*Work request*.
Could you print every record below exactly as it appears?

*Available data*.

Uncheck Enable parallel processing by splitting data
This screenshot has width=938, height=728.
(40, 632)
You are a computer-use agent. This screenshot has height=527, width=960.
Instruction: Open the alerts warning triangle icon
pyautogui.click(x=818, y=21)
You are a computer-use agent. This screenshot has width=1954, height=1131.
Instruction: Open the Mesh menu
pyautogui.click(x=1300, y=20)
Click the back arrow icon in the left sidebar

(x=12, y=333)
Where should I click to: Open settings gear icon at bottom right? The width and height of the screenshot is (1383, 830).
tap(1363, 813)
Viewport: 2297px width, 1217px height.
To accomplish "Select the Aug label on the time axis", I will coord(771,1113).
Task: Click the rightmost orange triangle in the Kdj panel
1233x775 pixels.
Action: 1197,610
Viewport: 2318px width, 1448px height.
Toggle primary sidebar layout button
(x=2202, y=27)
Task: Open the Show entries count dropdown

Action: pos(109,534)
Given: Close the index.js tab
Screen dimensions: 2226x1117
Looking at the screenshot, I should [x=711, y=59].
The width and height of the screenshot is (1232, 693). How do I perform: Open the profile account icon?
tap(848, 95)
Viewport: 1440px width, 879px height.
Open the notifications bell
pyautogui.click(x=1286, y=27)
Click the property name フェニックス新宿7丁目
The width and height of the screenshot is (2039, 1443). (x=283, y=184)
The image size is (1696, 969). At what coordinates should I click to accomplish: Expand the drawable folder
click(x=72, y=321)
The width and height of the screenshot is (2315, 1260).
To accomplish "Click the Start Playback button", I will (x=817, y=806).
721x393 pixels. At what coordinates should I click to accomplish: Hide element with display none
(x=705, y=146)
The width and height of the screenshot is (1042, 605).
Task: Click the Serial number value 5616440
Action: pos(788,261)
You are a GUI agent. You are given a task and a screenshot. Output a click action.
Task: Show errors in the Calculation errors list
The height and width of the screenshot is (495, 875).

*Problem solution*.
Uncheck Enable parallel processing by splitting data
This screenshot has width=938, height=728.
(40, 632)
You are a computer-use agent. This screenshot has height=527, width=960.
Instruction: Open the alerts warning triangle icon
pyautogui.click(x=818, y=21)
You are a computer-use agent. This screenshot has width=1954, height=1131.
Instruction: Open the Mesh menu
pyautogui.click(x=1300, y=20)
Click the back arrow icon in the left sidebar

(x=12, y=333)
Where should I click to: Open settings gear icon at bottom right? The width and height of the screenshot is (1383, 830).
tap(1363, 813)
Viewport: 2297px width, 1217px height.
To accomplish "Select the Aug label on the time axis", I will coord(771,1113).
Task: Click the rightmost orange triangle in the Kdj panel
1233x775 pixels.
Action: 1197,610
Viewport: 2318px width, 1448px height.
Toggle primary sidebar layout button
(x=2202, y=27)
Task: Open the Show entries count dropdown

Action: pos(109,534)
Given: Close the index.js tab
Screen dimensions: 2226x1117
Looking at the screenshot, I should [x=711, y=59].
The width and height of the screenshot is (1232, 693). How do I perform: Open the profile account icon?
tap(848, 95)
Viewport: 1440px width, 879px height.
Open the notifications bell
pyautogui.click(x=1286, y=27)
Click the property name フェニックス新宿7丁目
The width and height of the screenshot is (2039, 1443). (x=283, y=184)
The image size is (1696, 969). At what coordinates should I click to accomplish: Expand the drawable folder
click(x=72, y=321)
The width and height of the screenshot is (2315, 1260).
To accomplish "Click the Start Playback button", I will (x=817, y=806).
721x393 pixels. At what coordinates should I click to accomplish: Hide element with display none
(x=705, y=146)
The width and height of the screenshot is (1042, 605).
Task: Click the Serial number value 5616440
Action: pos(788,261)
You are a GUI agent. You are given a task and a screenshot. Output a click action.
Task: Show errors in the Calculation errors list
The height and width of the screenshot is (495, 875).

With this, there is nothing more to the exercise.